Come l'efficienza dell'attività cardiaca è valutata tramite la gittata cardiaca, allo stesso modo, si può stimare l'efficacia della ventilazione calcolando la ventilazione polmonare totale, cioè il volume di aria spostato dentro e fuori dai polmoni a ogni minuto. La ventilazione polmonare totale, definita anche volume minuto, viene calcolata nel seguente modo:
Ventilazione polmonare totale = Frequenza ventilatoria x Volume corrente
La frequenza ventilatoria normale in un soggetto adulto è 12-20 atti al minuto. Con un volume corrente di 500 mL e la ventilazione polmonare totale sarà:
Ventilazione polmonare totale = 12 atti/minuto x 500 mL/atto = 6000 mL/minuto = 6 L/min
La ventilazione polmonare totale, quindi, rappresenta il movimento fisico dell'aria dentro e fuori il tratto respiratorio. Comunque, una quota dell'aria che entra nell'apparato non raggiunge gli alveoli poiché resta nelle vie aeree di conduzione, cioè trachea e bronchi. Poiché queste vie non riescono a scambiare gas con il sangue, vengono chiamate spazio morto anatomico; questo spazio ha un volume di circa 150 mL. Per illustrare la differenza tra il volume totale di aria che entra nelle vie aeree e il volume di aria “fresca” che raggiunge gli alveoli, si consideri un tipico atto respiratorio che determina il flusso di 500 mL di aria in un ciclo ventilatorio:
1.Al termine dell'espirazione il volume polmonare è massimo e l'aria recentemente inspirata riempie lo spazio morto;
2.Il volume corrente di 500 mL è espirato. Tuttavia, la prima parte di questi 500 mL che lascia le vie aeree è costituita da quei 150 mL d'aria “fresca” che si trovano nello spazio morto, ed è seguita da 350 mL d'aria “stantia” che si trova negli alveoli. Perciò, benché 500 mL di aria abbiano lasciato gli alveoli, solo 350 mL di quel volume lasciano l'organismo.
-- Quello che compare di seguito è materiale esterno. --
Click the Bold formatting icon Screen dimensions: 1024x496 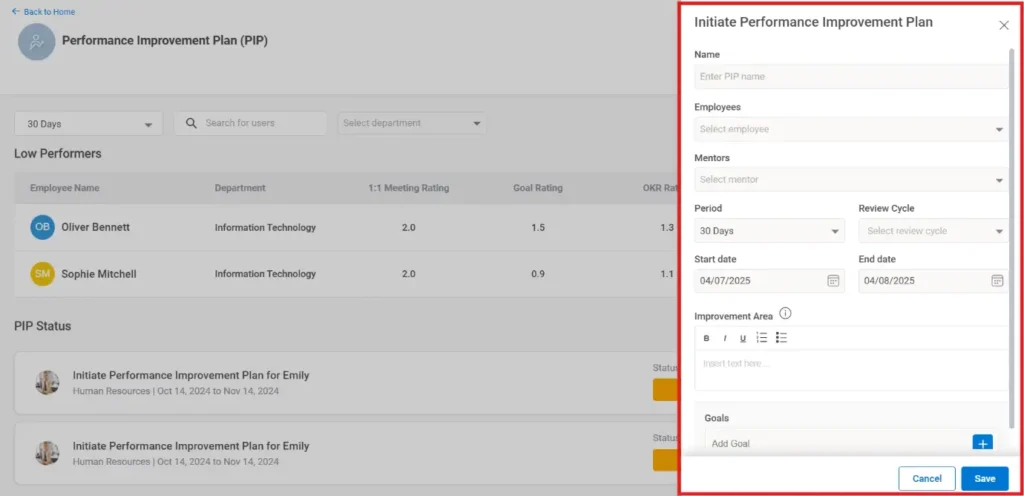pos(706,338)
Il restante volume di 150 mL rimane nello spazio morto;
3.Al termine dell'espirazione, il volume polmonare è minimo e l'aria “stantia” recentemente espirata riempie lo spazio morto anatomico;
4.all'ispirazione successiva, 500 mL di aria entrano nelle vie aeree. Ciò fa sì che negli alveoli entrino dapprima i 150 mL di aria “stantia” che riempivano lo spazio morto, seguiti dai primi 350 mL di aria “fresca”. Gli ultimi 150 mL di aria “fresca” inspirata rimangono nello spazio morto e non raggiungono gli alveoli.